Lower-grade glioma (LGG) is one of the most common malignant tumors in the central nervous system (CNS). Accumulating evidence have demonstrated that tryptophan metabolism is significant in tumor. Therefore, this study aims to comprehensively clarify the relationship between tryptophan metabolism-related genes (TRGs) and LGGs.
The expression level of TRGs in LGG and normal tissues was first analyzed. Next, the key TRGs with prognostic value and differential expression in LGGs were identified using the least absolute shrinkage and selection operator (LASSO) regression analysis. Subsequently, a risk model was constructed and Consensus clustering analysis was conducted based on the expression level of key TRGs. Then, the prognostic value, clinicopathological factors, and tumor immune microenvironment (TIME) characteristics between different risk groups and molecular subtypes were analyzed. Finally, the expression, prognosis, and TIME of each key TRGs were analyzed separately in LGG patients.
A total of 510 patients with LGG from The Cancer Genome Atlas (TCGA) dataset and 1,152 normal tissues from the Genotype-Tissue Expression (GTEx) dataset were included to evaluate the expression level of TRGs. After LASSO regression analysis, we identified six key TRGs and constructed a TRGs risk model. The survival analysis revealed that the risk model was the independent predictor in LGG patients. And the nomogram containing risk scores and independent clinicopathological factors could accurately predict the prognosis of LGG patients. In addition, the results of the Consensus cluster analysis based on the expression of the six TRGs showed that it could classify the LGG patients into two distinct clusters, with significant differences in prognosis, clinicopathological factors and TIME between these two clusters. Finally, we validated the expression, prognosis and immune infiltration of six key TRGs in patients with LGG.
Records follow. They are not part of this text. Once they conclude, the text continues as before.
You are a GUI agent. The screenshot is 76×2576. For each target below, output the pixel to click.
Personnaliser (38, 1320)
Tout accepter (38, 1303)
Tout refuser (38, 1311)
This study demonstrated that tryptophan metabolism plays an important role in the progression of LGG. In addition, the risk model and the molecular subtypes we constructed not only could be used as an indicator to predict the prognosis of LGG patients but also were closely related to the clinicopathological factors and TIME of LGG patients. Overall, our study provides theoretical support for the ultimate realization of precision treatment for patients with LGG.